TO DO: Write the data out again, exactly as given.
RECORDS PROVIDED section start
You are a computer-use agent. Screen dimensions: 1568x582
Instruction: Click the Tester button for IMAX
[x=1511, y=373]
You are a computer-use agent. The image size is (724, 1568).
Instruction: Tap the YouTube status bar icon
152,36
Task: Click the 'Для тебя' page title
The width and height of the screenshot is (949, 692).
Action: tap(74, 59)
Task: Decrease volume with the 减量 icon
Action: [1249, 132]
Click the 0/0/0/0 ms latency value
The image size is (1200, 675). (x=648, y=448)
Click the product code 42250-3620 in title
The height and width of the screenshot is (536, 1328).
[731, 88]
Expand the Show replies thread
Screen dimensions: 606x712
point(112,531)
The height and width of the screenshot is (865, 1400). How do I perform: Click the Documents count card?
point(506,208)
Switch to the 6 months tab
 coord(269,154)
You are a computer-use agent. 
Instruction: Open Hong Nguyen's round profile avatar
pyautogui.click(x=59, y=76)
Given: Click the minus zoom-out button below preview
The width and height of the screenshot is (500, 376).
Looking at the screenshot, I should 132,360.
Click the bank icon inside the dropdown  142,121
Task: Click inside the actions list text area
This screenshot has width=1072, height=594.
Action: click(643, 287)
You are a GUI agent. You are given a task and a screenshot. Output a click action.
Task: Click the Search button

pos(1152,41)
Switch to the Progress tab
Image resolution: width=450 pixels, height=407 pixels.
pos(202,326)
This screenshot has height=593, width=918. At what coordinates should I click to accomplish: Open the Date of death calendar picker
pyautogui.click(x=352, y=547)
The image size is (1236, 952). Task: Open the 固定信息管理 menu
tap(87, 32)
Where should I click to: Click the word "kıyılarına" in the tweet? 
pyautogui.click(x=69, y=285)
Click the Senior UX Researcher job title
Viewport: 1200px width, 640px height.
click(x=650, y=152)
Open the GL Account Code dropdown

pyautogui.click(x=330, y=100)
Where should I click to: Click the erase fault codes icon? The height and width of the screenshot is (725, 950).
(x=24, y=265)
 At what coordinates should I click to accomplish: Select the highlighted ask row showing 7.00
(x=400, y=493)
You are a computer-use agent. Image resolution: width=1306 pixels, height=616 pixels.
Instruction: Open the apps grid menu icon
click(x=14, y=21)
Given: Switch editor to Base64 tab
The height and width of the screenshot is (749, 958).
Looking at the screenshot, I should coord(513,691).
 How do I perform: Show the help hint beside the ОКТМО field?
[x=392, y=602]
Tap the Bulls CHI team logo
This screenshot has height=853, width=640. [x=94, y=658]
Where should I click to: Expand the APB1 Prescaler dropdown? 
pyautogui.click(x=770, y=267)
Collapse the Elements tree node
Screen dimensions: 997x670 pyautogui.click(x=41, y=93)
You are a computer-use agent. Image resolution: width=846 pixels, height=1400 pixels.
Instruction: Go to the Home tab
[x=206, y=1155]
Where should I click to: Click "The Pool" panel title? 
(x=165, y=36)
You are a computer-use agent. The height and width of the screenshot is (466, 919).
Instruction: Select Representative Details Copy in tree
RECORDS PROVIDED section end
RESPONSE BOX:
You are a computer-use agent. Screen dimensions: 1568x582
Instruction: Click the Tester button for IMAX
[x=1511, y=373]
You are a computer-use agent. The image size is (724, 1568).
Instruction: Tap the YouTube status bar icon
152,36
Task: Click the 'Для тебя' page title
The width and height of the screenshot is (949, 692).
Action: tap(74, 59)
Task: Decrease volume with the 减量 icon
Action: [1249, 132]
Click the 0/0/0/0 ms latency value
The image size is (1200, 675). (x=648, y=448)
Click the product code 42250-3620 in title
The height and width of the screenshot is (536, 1328).
[731, 88]
Expand the Show replies thread
Screen dimensions: 606x712
point(112,531)
The height and width of the screenshot is (865, 1400). How do I perform: Click the Documents count card?
point(506,208)
Switch to the 6 months tab
 coord(269,154)
You are a computer-use agent. 
Instruction: Open Hong Nguyen's round profile avatar
pyautogui.click(x=59, y=76)
Given: Click the minus zoom-out button below preview
The width and height of the screenshot is (500, 376).
Looking at the screenshot, I should 132,360.
Click the bank icon inside the dropdown  142,121
Task: Click inside the actions list text area
This screenshot has width=1072, height=594.
Action: click(643, 287)
You are a GUI agent. You are given a task and a screenshot. Output a click action.
Task: Click the Search button

pos(1152,41)
Switch to the Progress tab
Image resolution: width=450 pixels, height=407 pixels.
pos(202,326)
This screenshot has height=593, width=918. At what coordinates should I click to accomplish: Open the Date of death calendar picker
pyautogui.click(x=352, y=547)
The image size is (1236, 952). Task: Open the 固定信息管理 menu
tap(87, 32)
Where should I click to: Click the word "kıyılarına" in the tweet? 
pyautogui.click(x=69, y=285)
Click the Senior UX Researcher job title
Viewport: 1200px width, 640px height.
click(x=650, y=152)
Open the GL Account Code dropdown

pyautogui.click(x=330, y=100)
Where should I click to: Click the erase fault codes icon? The height and width of the screenshot is (725, 950).
(x=24, y=265)
 At what coordinates should I click to accomplish: Select the highlighted ask row showing 7.00
(x=400, y=493)
You are a computer-use agent. Image resolution: width=1306 pixels, height=616 pixels.
Instruction: Open the apps grid menu icon
click(x=14, y=21)
Given: Switch editor to Base64 tab
The height and width of the screenshot is (749, 958).
Looking at the screenshot, I should coord(513,691).
 How do I perform: Show the help hint beside the ОКТМО field?
[x=392, y=602]
Tap the Bulls CHI team logo
This screenshot has height=853, width=640. [x=94, y=658]
Where should I click to: Expand the APB1 Prescaler dropdown? 
pyautogui.click(x=770, y=267)
Collapse the Elements tree node
Screen dimensions: 997x670 pyautogui.click(x=41, y=93)
You are a computer-use agent. Image resolution: width=846 pixels, height=1400 pixels.
Instruction: Go to the Home tab
[x=206, y=1155]
Where should I click to: Click "The Pool" panel title? 
(x=165, y=36)
You are a computer-use agent. The height and width of the screenshot is (466, 919).
Instruction: Select Representative Details Copy in tree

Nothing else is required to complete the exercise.